Characterizing Climate-Driven Shifts in Chilean Rainfall Regimes with a Hybrid Hidden Markov–Copula Framework
Abstract. Chile's hydroclimate exhibits pronounced meridional gradients and strong interannual variability, posing persistent challenges for regime-aware, probabilistic rainfall prediction. We introduce a hierarchical framework that explicitly separates large-scale regime dynamics from local spatial dependence. The approach integrates: (i) a covariate-driven non-homogeneous Hidden Markov Model (nHMM) to learn synoptic precipitation regimes and their transitions; (ii) Dynamic Time Warping (DTW) clustering to delineate precipitation-coherent climatic zones; and (iii) state-conditional Regular Vine copulas with Generalized Pareto (GPD) tails to model residual spatial dependence and extremes. The analysis employs the 0.05° daily CR2MET precipitation product over continental Chile (462 grid points, May–August 1980–2021) together with large-scale atmospheric covariates including the Southern Oscillation Index (SOI), the Oceanic Niño Index (ONI), and Global Mean Sea-Surface Temperature (GMSST).

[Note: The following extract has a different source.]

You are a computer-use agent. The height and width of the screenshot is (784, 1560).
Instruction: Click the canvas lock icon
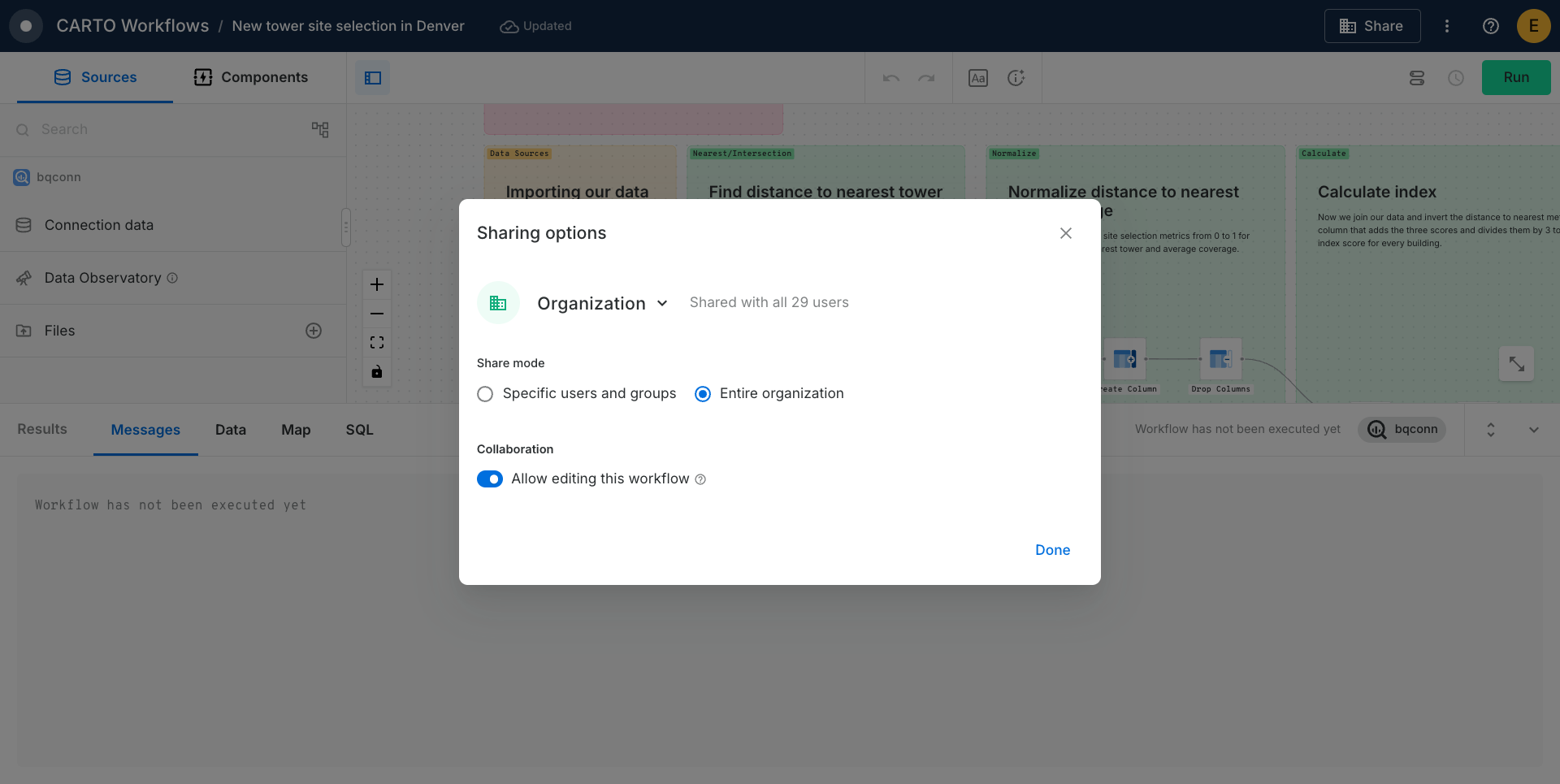pyautogui.click(x=377, y=372)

Five physically consistent rainfall regimes emerge, spanning from an anticyclonic dry state to a cyclonic wet state, confirmed by composites of mean sea-level pressure, 850-hPa winds, and 500-hPa geopotential height. Mixed-effects inference on the transition matrix reveals a statistically significant decline in wet-state persistence of ~0.34 % yr-1 (≈14.5 % over 1980–2022), coincident with rising GMSST. Out-of-sample ensembles for 2022 (100 daily members conditioned on Viterbi states) are well calibrated: central 90 % prediction intervals achieve near-nominal coverage, low asymmetry, and widths increasing southward with climatological variance.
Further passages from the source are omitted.